4        Article 1 of that directive stated:

‘1.      This Directive concerns the labelling of foodstuffs to be delivered as such to the ultimate consumer and certain aspects relating to the presentation and advertising thereof.

2.      This Directive shall apply also to foodstuffs intended for supply to restaurants, hospitals, canteens and other similar mass caterers (hereinafter referred to as “mass caterers”).

3.      For the purpose of this Directive,

(a)      “labelling” shall mean any words, particulars, trade marks, brand name, pictorial matter or symbol relating to a foodstuff and placed on any packaging, document, notice, label, ring or collar accompanying or referring to such foodstuff;

(b)      “pre-packaged foodstuff” shall mean any single item for presentation as such to the ultimate consumer and to mass caterers, consisting of a foodstuff and the packaging into which it was put before being offered for sale, whether such packaging encloses the foodstuff completely or only partially, but in any case in such a way that the contents cannot be altered without opening or changing the packaging.’

5        Article 2(1)(a)(i) of the directive provided:

‘The labelling and methods used must not:

(a)      be such as could mislead the purchaser to a material degree, particularly:

(i)      as to the characteristics of the foodstuff and, in particular, as to its nature, identity, properties, composition, quantity, durability, origin or provenance, method of manufacture or production.’

6        Article 3(1)(8) of the directive provided:

‘In accordance with Articles 4 to 17 and subject to the exceptions contained therein, indication of the following particulars alone shall be compulsory on the labelling of foodstuffs:

(8)      particulars of the place of origin or provenance where failure to give such particulars might mislead the consumer to a material degree as to the true origin or provenance of the foodstuff.’

7        Article 4(2) of Directive 2000/13 was worded as follows:

‘Community provisions applicable to specified foodstuffs and not to foodstuffs in general may provide that other particulars in addition to those listed in Article 3 must appear on the labelling.

…’

8        Article 8(2)(c) of that directive stated:

‘Where a prepackaged item consists of two or more individual prepackaged items containing the same quantity of the same product, the net quantity shall be indicated by mentioning the net quantity contained in each individual package and the total number of such packages. Indication of these particulars shall not, however, be compulsory where the total number of individual packages can be clearly seen and easily counted from the outside and where at least one indication of the net quantity contained in each individual package can be clearly seen from the outside.’

9        Article 13(1) and (4) of the directive provided:

‘1.      (a)   When the foodstuffs are prepackaged, the particulars provided for in Articles 3 and 4(2) shall appear on the prepackaging or on a label attached thereto.

__SOURCE MATERIAL__:
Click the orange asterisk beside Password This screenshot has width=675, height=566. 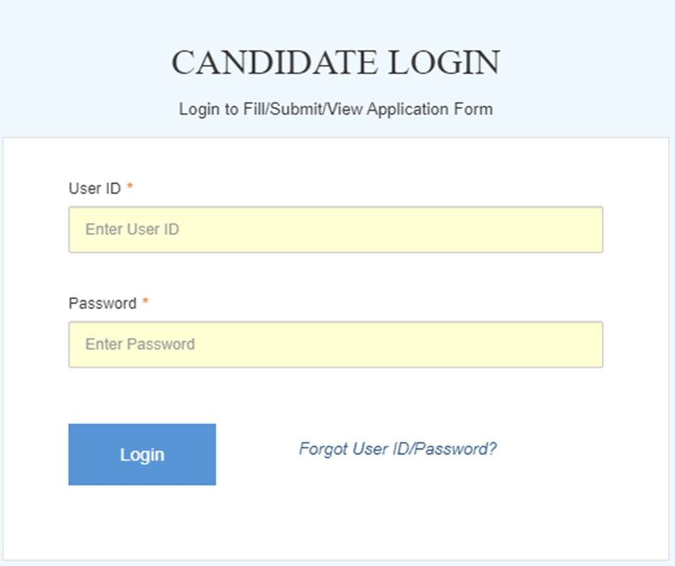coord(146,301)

---

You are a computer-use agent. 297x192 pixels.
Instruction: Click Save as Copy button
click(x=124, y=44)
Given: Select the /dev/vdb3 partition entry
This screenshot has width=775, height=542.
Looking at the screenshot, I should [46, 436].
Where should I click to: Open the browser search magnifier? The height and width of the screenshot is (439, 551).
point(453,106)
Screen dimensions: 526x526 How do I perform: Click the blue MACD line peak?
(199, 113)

__THINGS TO DO__:
1 > In the food labelling text, which establishments are listed as examples of mass caterers?
2 > Please continue the text on the food labelling directive from the point where it stops.

__PER-TASK OUTPUTS__:
1 > Restaurants, hospitals, canteens and other similar mass caterers.

2 >
(b)      Notwithstanding point (a) and without prejudice to Community provisions on nominal quantities, where prepackaged foodstuffs are:

–        intended for the ultimate consumer but marketed at a stage prior to sale to the ultimate consumer and where sale to a mass caterer is not involved at that stage,

–        intended for supply to mass caterers for preparation, processing, splitting or cutting up,

the particulars required under Articles 3 and 4(2) need appear only on the commercial documents referring to the foodstuffs where it can be guaranteed that such documents, containing all the labelling information, either accompany the foodstuffs to which they refer or were sent before or at the same time as delivery.

(c)      In the case referred to in point (b), the particulars referred to in Article 3(1) points 1, 5 and 7 and, where appropriate, that referred to in Article 10, shall also appear on the external packaging in which the foodstuffs are presented for marketing.

4.      In the case of the glass bottles intended for reuse which are indelibly marked and which therefore bear no label, ring or collar and packaging or containers the largest surface of which has an area of less than 10 cm2 only the particulars listed in Article 3(1) points 1, 4 and 5 need be given.

…’

10      Article 14 of the directive provided:

‘Where foodstuffs are offered for sale to the ultimate consumer or to mass caterers without prepackaging, or where foodstuffs are packaged on the sales premises at the consumer’s request or prepackaged for direct sale, the Member States shall adopt detailed rules concerning the manner in which the particulars specified in Article 3 and Article 4(2) are to be shown.

They may decide not to require the provision of all or some of these particulars, provided that the purchaser still receives sufficient information.’

11      In accordance with Article 53(1) of Regulation No 1169/2011, Directive 2000/13 was repealed with effect from 13 December 2014.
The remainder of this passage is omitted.